-- ABOUT THIS EXERCISE --
Can you carry the column on downtown parking and the departing business further, picking up after its last sentence?

In the Sunday paper was a piece about a long-time downtown business moving out. It is an interesting case, but since the story genre was a little nostalgic and a kind of business feature, a column more than straight news story, it did not need to be particularly analytical. But peeking through is perhaps a way to thread the needle on our parking debate.
This week both the Downtown Advisory Board and the Citizen Budget Committee have parking on the mind, and the business and its move might be a good case study for the way we have thought about parking and better ways to think about it in the future.
Blaming parking |
Vacuums and sewing machines are awkward and sometimes heavy. If it is reasonable to ask most customers to walk a block for a meal or cup of coffee or for light retail items, it is more difficult to make the same request of people lugging a heavy item to repair or one just purchased.
This is a business that has a reasonable need for a supply of car parking near their front door or by a service entry.
In the piece, our new dining platforms get the blame for intensifying a long-time problem. "On-street dining platforms have compounded the situation, wiping out 12 parking spaces within a two-block stretch...on Court Street." The tone of this framing is unfortunate, as downtown dining is a real public and private good, but it's not like it's really all that wrong either. This is a business that does need nearby curbside stalls, and the platforms have cut into the number of them.

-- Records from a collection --
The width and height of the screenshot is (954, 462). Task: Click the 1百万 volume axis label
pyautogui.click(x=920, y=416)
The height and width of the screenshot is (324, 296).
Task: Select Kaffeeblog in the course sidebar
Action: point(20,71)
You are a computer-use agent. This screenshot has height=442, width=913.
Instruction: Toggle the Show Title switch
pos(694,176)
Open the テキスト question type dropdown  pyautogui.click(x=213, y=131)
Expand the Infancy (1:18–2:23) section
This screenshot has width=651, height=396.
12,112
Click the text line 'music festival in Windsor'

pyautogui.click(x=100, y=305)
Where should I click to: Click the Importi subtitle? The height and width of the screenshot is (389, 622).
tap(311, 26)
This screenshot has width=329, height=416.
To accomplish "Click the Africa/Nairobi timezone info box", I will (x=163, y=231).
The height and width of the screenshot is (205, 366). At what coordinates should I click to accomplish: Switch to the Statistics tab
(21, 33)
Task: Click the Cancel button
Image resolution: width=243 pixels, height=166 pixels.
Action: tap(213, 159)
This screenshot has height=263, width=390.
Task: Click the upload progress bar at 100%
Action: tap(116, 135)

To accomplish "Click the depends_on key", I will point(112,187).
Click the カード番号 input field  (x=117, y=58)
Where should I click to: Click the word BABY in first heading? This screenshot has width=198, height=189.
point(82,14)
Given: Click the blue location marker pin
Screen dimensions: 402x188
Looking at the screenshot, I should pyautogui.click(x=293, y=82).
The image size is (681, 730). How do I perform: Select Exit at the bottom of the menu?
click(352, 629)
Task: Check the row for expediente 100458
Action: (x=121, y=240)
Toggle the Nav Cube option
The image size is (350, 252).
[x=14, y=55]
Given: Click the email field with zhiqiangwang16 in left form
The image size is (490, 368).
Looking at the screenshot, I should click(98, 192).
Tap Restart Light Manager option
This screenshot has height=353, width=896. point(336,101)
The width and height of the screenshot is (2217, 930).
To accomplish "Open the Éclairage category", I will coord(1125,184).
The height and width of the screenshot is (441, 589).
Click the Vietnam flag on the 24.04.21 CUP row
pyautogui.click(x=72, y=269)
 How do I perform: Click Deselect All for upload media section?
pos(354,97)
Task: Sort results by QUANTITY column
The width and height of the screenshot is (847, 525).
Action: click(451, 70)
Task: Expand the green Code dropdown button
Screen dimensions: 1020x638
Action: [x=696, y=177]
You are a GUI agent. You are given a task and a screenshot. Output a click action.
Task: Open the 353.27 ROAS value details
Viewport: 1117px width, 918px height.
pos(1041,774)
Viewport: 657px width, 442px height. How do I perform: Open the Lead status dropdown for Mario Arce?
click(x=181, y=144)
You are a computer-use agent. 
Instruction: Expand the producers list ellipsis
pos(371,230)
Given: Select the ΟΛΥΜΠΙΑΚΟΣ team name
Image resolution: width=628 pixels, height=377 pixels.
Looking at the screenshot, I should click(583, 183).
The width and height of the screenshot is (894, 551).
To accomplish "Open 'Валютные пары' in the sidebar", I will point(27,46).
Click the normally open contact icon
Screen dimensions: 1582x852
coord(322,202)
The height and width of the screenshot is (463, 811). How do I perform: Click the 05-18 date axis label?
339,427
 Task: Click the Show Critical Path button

-- RESPONSE AREA --
The problem, however, is managing the nearby stalls, not any deficit in overall supply of parking. Parking audits have shown over and over that there is slack in the overall supply. This study is a little old, and I haven't seen one from the last year or two (understandable with the Pandemic). While nearby curbside parking may have "long been an issue," applying that to the total supply is an overstatement.
Our parking garages have had plenty of room |
The problem is uneven use of underpriced stalls: There is high demand for free on-street parking, but much less demand for equally free stalls in the garages. The City often has to promote the parking in them.
Free parking promo - November 2020 |
The piece doesn't make clear that parking in general, the total parking supply, is not a problem. The problem instead is our mania for free parking and the allocation distortion it introduces. Just adding more free parking downtown won't free up stalls at the front door of a particular business.
There is a well-documented solution. The way to ensure open stalls near the front door of businesses is to price curbside parking dynamically for a
constant 85% occupancy, ensuring 15% of stalls on every block face are
open. That means there is always an available parking spot. Spots in the garages would remain free.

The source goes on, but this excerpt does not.